Pakistan faces educational 'emergency', says government
- 9 March 2011
- From the section South Asia
The Pakistani government says the country is in the midst of an educational emergency with disastrous human and economic consequences.
A report by a government commission found that half of all Pakistani school children cannot read a sentence.
The commission found funding for schools has been cut from 2.5% of GDP in 2005 to just 1.5% - less than the national airline gets in subsidies.
It describes the education crisis as a self-inflicted disaster.
The report says 25 million children in Pakistan do not get education, a right guaranteed in the country's constitution.
Three million children will never in their lives attend a lesson.
The report says that while rich parents send their children to private schools and later abroad to college or university, a third of all Pakistanis have spent less than two years at school.
"Millions of children are out of school, there is a crumbling infrastructure and education budgets are constantly shrinking but... the situation can be improved in a matter of years if there is a political will for change," the report says.
It says that at the current rate of progress Punjab province will provide all children with their constitutional right to education by 2041 while Balochistan province - the worst affected area - will not reach this goal until 2100.
The report says that only 6% of children in the country get their education in religious schools or madrassas.

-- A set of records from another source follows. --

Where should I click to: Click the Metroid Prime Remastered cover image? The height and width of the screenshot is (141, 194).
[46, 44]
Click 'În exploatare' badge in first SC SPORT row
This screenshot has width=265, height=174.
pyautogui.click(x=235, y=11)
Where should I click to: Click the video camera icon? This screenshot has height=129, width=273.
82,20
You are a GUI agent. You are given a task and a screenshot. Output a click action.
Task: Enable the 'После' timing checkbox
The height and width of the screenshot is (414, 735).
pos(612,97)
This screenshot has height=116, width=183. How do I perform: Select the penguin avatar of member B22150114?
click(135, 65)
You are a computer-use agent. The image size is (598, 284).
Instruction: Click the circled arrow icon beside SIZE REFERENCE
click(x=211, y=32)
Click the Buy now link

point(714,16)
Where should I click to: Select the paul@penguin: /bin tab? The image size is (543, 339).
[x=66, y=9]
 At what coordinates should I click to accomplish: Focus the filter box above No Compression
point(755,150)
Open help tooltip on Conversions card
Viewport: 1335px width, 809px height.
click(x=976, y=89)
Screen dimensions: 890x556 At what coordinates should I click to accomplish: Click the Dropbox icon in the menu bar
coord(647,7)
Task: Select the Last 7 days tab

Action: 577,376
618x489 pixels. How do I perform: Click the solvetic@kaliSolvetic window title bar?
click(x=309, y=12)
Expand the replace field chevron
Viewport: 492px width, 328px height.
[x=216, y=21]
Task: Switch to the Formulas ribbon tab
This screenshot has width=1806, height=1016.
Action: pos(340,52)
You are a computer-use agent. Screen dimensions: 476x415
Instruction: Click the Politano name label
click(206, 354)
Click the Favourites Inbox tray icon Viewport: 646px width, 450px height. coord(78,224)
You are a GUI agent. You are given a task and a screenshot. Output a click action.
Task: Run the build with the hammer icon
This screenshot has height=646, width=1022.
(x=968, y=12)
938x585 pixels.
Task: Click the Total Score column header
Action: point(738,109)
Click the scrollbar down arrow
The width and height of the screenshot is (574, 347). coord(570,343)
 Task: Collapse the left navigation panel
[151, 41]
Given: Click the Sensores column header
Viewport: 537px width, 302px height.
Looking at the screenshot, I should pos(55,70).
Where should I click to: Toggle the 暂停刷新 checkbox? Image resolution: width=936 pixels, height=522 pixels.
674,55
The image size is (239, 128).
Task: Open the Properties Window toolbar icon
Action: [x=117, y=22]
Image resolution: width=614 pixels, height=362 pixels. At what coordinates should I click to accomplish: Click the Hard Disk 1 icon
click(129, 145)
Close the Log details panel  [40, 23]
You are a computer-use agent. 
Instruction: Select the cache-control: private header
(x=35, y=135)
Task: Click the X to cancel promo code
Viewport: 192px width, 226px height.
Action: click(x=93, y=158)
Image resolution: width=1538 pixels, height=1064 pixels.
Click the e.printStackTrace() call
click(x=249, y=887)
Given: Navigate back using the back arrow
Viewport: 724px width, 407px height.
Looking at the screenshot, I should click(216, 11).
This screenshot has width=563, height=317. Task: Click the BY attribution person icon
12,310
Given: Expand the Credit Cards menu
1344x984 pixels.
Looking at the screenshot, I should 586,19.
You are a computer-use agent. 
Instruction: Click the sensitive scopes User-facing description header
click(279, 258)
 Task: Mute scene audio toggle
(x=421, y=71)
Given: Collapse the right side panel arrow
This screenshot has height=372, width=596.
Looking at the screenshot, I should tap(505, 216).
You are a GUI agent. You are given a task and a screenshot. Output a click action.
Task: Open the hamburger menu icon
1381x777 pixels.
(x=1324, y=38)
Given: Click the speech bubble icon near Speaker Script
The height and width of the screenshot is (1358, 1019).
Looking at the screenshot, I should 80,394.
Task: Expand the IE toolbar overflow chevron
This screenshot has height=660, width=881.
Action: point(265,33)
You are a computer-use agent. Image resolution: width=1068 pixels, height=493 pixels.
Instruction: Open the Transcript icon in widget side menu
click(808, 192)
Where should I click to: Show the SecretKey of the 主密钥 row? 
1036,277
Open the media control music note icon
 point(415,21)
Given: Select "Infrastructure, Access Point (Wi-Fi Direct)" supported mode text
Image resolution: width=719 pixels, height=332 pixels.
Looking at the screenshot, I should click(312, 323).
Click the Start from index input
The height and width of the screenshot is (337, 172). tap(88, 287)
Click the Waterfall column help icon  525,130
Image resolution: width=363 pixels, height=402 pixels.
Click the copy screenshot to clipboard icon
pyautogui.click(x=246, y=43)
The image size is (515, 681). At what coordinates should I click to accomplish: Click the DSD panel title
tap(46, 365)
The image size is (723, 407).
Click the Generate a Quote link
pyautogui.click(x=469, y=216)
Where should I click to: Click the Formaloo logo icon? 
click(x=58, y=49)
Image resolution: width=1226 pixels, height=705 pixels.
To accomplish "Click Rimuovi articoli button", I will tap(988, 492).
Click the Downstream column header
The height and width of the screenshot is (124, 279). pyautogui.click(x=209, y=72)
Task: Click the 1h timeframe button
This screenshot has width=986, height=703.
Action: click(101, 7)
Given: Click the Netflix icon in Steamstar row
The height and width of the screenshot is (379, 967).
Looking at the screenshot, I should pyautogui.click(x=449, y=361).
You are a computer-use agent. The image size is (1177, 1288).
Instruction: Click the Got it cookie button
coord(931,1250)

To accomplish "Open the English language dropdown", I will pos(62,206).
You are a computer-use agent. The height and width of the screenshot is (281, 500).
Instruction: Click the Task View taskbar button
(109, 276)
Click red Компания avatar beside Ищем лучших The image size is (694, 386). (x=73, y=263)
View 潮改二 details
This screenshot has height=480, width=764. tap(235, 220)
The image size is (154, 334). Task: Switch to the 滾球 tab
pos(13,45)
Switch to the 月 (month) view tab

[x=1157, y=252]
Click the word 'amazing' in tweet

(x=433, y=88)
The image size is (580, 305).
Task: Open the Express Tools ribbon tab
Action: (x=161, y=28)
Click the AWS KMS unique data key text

The commission found that:
- 30,000 school buildings are so neglected that they are dangerous
- 21,000 schools do not have a school building at all
- Only half of all women in Pakistan can read, in rural areas the figure drops to one third
- There are 26 countries poorer than Pakistan who still manage to send more of their children to school
- Only 65% of schools have drinking water, 62% have latrines, 61% a boundary wall and 39% have electricity
The report said that Pakistan - in contrast to India, Sri Lanka and Bangladesh - has no chance of reaching the UN's Millennium Development Goals for education by 2015.
The findings also affect population growth - because educated women have smaller families with children who are healthier and more inclined to use their own education to nurture the next generation.
The report concludes that if the government doubled its present spending on education, significant progress could be made in just two years.